New Gold (NGD) Q1 2025 earnings summary

Event summary combining transcript, slides, and related documents.

Logotype for New Gold Inc

Q1 2025 earnings summary

17 Apr, 2026

Executive summary

  • Achieved key operational and financial milestones in Q1 2025, including strong safety performance with a TRIFR of 0.55, a 40% year-over-year improvement, and progress on strategic objectives.

  • Produced 52,200 ounces of gold and 13.6 million pounds of copper, with gold output slightly ahead of plan.

  • Generated $107 million in operating cash flow and $25 million in free cash flow, with New Afton contributing $52 million.

  • Completed acquisition of the remaining 19.9% free cash flow interest in New Afton, consolidating 100% ownership.

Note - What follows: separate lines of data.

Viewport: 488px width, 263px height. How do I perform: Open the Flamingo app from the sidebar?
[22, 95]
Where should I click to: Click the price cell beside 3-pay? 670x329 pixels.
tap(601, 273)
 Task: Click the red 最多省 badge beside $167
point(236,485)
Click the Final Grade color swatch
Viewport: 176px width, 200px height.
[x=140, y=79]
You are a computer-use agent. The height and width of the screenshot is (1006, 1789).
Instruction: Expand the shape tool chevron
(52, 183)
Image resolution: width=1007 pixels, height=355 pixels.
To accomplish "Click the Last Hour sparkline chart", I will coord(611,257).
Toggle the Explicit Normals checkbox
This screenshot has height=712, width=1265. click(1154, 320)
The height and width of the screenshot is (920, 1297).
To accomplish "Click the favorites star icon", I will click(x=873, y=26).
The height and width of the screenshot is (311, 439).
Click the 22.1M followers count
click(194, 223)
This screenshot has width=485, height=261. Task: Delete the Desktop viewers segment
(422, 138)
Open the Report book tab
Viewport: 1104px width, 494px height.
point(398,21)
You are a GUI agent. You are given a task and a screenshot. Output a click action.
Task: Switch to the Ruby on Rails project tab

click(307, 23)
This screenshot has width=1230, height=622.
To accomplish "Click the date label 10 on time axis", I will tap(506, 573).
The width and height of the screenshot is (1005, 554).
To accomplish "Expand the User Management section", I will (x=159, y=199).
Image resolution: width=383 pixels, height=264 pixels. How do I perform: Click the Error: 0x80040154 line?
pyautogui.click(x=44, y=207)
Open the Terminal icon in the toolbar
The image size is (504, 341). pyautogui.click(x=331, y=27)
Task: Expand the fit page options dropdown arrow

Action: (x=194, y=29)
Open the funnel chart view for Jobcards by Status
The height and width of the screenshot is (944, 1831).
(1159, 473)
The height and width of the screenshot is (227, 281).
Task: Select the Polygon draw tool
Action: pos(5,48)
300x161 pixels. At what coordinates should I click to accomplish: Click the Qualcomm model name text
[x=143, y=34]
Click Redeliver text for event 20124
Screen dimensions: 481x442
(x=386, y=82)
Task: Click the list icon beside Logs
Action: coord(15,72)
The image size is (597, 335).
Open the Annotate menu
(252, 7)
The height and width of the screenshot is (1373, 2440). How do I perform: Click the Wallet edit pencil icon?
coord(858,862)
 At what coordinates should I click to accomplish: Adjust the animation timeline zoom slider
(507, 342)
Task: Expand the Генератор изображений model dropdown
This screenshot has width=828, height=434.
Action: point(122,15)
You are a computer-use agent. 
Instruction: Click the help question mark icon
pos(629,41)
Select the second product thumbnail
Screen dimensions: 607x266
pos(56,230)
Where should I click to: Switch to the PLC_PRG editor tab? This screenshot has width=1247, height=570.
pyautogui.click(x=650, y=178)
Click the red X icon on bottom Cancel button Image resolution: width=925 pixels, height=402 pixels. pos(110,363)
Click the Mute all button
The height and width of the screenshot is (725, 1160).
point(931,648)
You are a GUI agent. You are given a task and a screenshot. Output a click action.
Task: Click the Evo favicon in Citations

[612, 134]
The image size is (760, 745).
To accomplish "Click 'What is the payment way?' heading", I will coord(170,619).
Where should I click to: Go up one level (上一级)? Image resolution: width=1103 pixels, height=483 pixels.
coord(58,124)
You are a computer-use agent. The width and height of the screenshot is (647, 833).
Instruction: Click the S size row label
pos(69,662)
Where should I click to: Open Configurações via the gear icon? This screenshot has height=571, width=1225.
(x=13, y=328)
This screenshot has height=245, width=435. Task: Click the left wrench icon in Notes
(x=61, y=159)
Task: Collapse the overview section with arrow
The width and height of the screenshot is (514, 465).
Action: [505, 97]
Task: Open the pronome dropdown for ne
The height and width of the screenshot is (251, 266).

  • Enhanced financial flexibility through refinancing $400M senior notes, extending the revolving credit facility to 2029, and adding a $100M accordion feature.

Financial highlights

  • Q1 2025 revenue was $209.1M, up from $192.1M year-over-year, driven by higher metal prices and copper sales, partially offset by lower gold sales.

  • Net loss narrowed to $16.7M from $43.5M year-over-year; adjusted net earnings were $12.0M ($0.02/share), in line with prior year.

  • All-in sustaining cost (AISC) averaged $1,727/oz gold; New Afton AISC was negative $687/oz due to copper credits.

  • Capital expenditures totaled $75.2M ($42M sustaining, $33M growth), up from $61.1M year-over-year.

  • Ended Q1 with $213M cash and $590M liquidity, credit facility undrawn.

Outlook and guidance

  • On track to meet 2025 consolidated production guidance of 325,000–365,000 oz gold and 50–60M lbs copper at AISC of $1,025–$1,125/oz gold sold.

  • Three-year outlook projects 38% gold and 94% copper production growth, with a 64% reduction in AISC and margin expansion of 156%.

  • Free cash flow forecasted at $1.86B (consensus prices) to $2.5B (spot prices) over three years, with average annual FCF yield of ~23%.

  • Production and unit costs expected to improve through the year as Rainy River ramps up and New Afton transitions to C-Zone.

  • Strategic goals include ramping up New Afton C-Zone, advancing Rainy River underground and open pit development, and increasing exploration.